Wozniak and Joey Slotnick (left), who portrayed him in the 1999 film Pirates of Silicon Valley

Television

  • TechTV – The Screen Savers 2002-09-27 (Steve Wozniak and Kevin Mitnick a convicted hacker) Featuring an interview with Adrian Lamo
  • After seeing her stand-up performance in Saratoga, California, Wozniak began dating comedian Kathy Griffin. Together, they attended the 2007 Emmy Awards, and subsequently made many appearances on the fourth season of her show Kathy Griffin: My Life on the D-List. Wozniak is on the show as her date for the Producers Guild of America award show. However, on a June 19, 2008, appearance on The Howard Stern Show, Griffin confirmed that they were no longer dating and decided to remain friends.
  • Wozniak portrays a parody of himself in the first episode of the television series Code Monkeys; he plays the owner of Gameavision before selling it to help fund his next enterprise. He later appears again in the 12th episode when he is in Las Vegas at the annual Video Game Convention and sees Dave and Jerry. He also appears in a parody of the "Get a Mac" ads featured in the final episode of Code Monkeys second season.
  • Wozniak is interviewed and featured in the documentary Hackers Wanted.

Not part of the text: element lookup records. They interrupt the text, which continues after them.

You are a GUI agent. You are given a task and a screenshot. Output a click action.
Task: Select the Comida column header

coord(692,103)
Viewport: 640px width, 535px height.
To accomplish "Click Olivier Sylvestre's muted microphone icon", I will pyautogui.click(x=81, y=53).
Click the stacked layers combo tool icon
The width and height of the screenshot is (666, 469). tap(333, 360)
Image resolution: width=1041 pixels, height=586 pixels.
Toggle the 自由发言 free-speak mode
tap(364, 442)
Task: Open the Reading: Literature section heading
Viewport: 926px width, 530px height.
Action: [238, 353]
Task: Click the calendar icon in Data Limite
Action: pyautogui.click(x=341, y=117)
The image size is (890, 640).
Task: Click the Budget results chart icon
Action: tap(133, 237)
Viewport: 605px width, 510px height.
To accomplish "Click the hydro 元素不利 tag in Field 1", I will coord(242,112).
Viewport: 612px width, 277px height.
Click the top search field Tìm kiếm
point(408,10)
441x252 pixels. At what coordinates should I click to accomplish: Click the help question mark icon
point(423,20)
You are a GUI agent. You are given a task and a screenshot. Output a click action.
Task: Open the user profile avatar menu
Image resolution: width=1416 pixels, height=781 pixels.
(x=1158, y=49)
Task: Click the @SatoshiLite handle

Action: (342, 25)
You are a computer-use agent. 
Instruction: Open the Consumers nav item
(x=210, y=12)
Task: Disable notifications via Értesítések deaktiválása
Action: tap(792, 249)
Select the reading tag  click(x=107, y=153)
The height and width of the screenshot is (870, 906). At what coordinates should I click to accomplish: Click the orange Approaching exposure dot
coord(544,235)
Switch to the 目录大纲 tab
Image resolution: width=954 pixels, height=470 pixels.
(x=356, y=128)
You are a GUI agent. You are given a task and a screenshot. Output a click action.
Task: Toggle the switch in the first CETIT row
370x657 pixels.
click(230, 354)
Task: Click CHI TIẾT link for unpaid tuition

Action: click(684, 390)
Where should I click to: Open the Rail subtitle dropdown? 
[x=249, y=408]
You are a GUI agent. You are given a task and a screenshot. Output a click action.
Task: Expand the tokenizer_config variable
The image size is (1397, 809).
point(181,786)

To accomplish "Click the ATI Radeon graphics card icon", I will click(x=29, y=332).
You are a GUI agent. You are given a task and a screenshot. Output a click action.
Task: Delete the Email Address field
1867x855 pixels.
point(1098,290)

  • Wozniak competed on Season 8 of Dancing with the Stars in 2009 where he danced with Karina Smirnoff. Though Wozniak and Smirnoff received 10 combined points from the three judges out of 30, the lowest score of the evening, he remained in the competition. He later posted on a social networking site that he believed that the vote count was not legitimate and suggested that the Dancing with the Stars judges had lied about the vote count to keep him on the show. After being briefed on the method of judging and vote counting, he retracted and apologized for his statements. Though suffering a pulled hamstring and a fracture in his foot, Wozniak continued to compete, but was eliminated from the competition on March 31, with a score of 12 out of 30 for an Argentine Tango.
  • On September 30, 2010, he appeared as himself on The Big Bang Theory season 4 episode "The Cruciferous Vegetable Amplification". While dining in The Cheesecake Factory where Penny works, he is approached by Sheldon via telepresence on a Texai robot. Leonard tries to explain to Penny who Wozniak is, but she says she already knows him from Dancing with the Stars.
  • On September 30, 2013, he appeared along with early Apple employees Daniel Kottke and Andy Hertzfeld on the television show John Wants Answers to discuss the movie Jobs.
  • In April 2021, Wozniak became a panelist for the new TV series Unicorn Hunters, a business investment show from the makers of the series The Masked Singer.